# stained glass



## Aserolf

Alguien me puede ayudar con este termino:

*STAIN GLASS*

*Solo se que es una tecnica. Gracias *


----------



## Reina140

http://en.wikipedia.org/wiki/Stained_glass


----------



## cyberpedant

*STAINED GLASS
Vidrio tintado, como en una iglesia
*


----------



## Aserolf

Necesitaba la traduccion en espanol. Muchaas gracias


----------



## crises

_Vidriar_ (verbo) o _vidriera_ (sustantivo).


----------



## Aserolf

Muchas gracias cyberpedant


----------



## ORL

Es la técnica del *vitral*


----------



## pejeman

ORL said:


> Es la técnica del *vitral*


 
Pregunta:

¿Corresponde también al vidrio emplomado?

Saludos

P.D. ¿Què no es stained glass?


----------



## ORL

A eso se le suele llamar "tiffany" .El vitral también lleva un sostén uniendo las piezas, que suele ser de estaño o plomo, pero es el de gran escala, el que se usa en inglesias por ejemplo. Vitral no abarca el tiffany, eso es seguro.


----------



## pejeman

ORL said:


> A eso se le suele llamar "tiffany" .El vitral también lleva un sostén uniendo las piezas, que suele ser de estaño o plomo, pero es el de gran escala, el que se usa en inglesias por ejemplo. Vitral no abarca el tiffany, eso es seguro.


 

No entendí.

Vitral = gran escala ¿?

tiffany = menor escala ¿?

Stained glass = Vitral o = tiffany ¿?

¿Podrias aclararme tu explicación por favor?


----------



## cyberpedant

Tiffany es el apellido de una artista. (Google)


----------



## aleCcowaN

stained glass = vitral
stained glass artist = vitralista
stained glass art = vitralismo

La técnica Tiffany consiste en utilizar cinta delgada de cobre para forrar los bordes de los cristales a unir, y luego unirlos con estaño fundido. Se usa en piezas pequeñas que no estén sometidas a cargas o esfuerzos mecánicos importantes, como pantallas de lámparas.


----------



## loladamore

¿Hay alguna diferencia entre *vidriera* y *vitral*?


----------



## aleCcowaN

> *vitral**.*
> (Del fr. _vitrail_).
> 
> *1.* m. Vidriera de colores.
> 
> _Real Academia Española © Todos los derechos reservados_


----------



## landesman

loladamore said:


> ¿Hay alguna diferencia entre *vidriera* y *vitral*?


 
Según el diccionario de la RAE:

vidriera: 1. escaparate. 2. Bastidor con vidrios con que se cierran puertas y ventanas.
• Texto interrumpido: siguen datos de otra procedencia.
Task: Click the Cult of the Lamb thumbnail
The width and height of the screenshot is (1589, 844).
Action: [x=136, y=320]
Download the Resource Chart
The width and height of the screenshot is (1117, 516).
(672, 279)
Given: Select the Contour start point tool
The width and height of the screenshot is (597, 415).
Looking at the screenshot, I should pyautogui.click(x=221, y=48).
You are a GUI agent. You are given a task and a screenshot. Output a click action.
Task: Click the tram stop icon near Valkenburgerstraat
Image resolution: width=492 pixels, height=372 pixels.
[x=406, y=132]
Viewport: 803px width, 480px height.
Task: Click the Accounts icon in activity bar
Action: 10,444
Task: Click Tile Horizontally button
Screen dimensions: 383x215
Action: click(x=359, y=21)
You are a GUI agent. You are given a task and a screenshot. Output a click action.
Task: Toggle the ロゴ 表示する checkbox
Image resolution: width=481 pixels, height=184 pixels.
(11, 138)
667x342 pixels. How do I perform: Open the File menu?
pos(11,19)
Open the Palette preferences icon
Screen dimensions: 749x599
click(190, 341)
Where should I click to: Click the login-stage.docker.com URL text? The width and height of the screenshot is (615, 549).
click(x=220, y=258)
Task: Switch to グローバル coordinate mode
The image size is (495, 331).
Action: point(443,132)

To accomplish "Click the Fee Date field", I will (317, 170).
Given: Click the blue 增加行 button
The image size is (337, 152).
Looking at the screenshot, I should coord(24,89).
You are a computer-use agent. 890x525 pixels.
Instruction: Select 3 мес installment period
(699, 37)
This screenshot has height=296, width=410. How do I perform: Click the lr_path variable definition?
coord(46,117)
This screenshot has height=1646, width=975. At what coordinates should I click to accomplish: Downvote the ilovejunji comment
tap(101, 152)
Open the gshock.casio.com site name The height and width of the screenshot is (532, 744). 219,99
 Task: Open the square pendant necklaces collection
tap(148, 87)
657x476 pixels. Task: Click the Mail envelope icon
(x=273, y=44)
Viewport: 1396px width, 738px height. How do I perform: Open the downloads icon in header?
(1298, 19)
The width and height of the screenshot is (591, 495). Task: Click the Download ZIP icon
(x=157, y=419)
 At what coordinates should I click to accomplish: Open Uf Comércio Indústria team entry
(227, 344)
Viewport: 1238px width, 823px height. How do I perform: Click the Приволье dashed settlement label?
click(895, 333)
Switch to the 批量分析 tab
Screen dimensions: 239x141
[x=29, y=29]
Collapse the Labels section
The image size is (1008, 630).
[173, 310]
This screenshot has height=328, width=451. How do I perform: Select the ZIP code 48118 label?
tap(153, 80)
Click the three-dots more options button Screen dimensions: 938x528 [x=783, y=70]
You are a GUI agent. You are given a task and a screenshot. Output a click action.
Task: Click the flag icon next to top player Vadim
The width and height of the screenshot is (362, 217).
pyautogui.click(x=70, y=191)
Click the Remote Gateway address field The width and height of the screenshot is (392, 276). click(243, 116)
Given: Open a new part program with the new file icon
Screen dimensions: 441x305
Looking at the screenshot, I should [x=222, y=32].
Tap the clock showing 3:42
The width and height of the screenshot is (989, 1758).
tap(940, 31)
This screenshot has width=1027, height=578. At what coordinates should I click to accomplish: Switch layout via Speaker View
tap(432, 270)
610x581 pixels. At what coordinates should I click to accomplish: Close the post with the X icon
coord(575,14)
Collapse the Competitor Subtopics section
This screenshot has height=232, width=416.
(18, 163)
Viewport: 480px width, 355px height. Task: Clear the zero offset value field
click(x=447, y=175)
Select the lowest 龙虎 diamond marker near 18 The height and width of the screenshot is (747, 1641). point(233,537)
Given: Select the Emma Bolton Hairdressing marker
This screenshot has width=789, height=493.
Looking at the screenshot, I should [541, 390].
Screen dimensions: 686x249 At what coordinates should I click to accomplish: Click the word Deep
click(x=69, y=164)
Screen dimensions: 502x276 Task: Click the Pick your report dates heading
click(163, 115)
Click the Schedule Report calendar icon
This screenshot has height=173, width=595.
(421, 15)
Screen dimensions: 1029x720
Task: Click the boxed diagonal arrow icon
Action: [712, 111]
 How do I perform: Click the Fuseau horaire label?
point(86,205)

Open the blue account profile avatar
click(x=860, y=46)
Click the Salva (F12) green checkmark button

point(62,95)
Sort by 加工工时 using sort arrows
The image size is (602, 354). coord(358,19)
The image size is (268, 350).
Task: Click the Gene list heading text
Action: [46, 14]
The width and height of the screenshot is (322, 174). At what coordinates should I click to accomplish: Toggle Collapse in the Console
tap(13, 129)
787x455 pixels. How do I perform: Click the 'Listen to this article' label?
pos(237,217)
vitral: *1.* m. Vidriera de colores.


----------



## loladamore

Sí, ya sabía lo que decía el DRAE. La duda surge a partir de referencias como la de las *Vidrieras de la catedral de Reims **en Francia* en esa página que utiliza 'vitral' y 'vidriera' como si fueran intercambiables. Yo siempre había escuchado y utilizado 'vitral', pero me preguntaba si podía usar cualquiera de las dos formas, a pesar del DRAE.


----------



## chics

Cuando se trata de las vidrieras de colores de iglesias y catedrales, ambas son correctas pero el término "vidriera" es más popular.

Para referirte a las grandes paredes y puertas de vidrio blanco liso de oficinas y grandes almacenes sólo puedes usar "vidriera".

No puedes usar "vidriera" para las lámparas y otros objetos decorativos de estilo vintage, de cristal de colores.


----------



## loladamore

Muchas gracias, chics. Ahora me queda más claro.

Saludos.


----------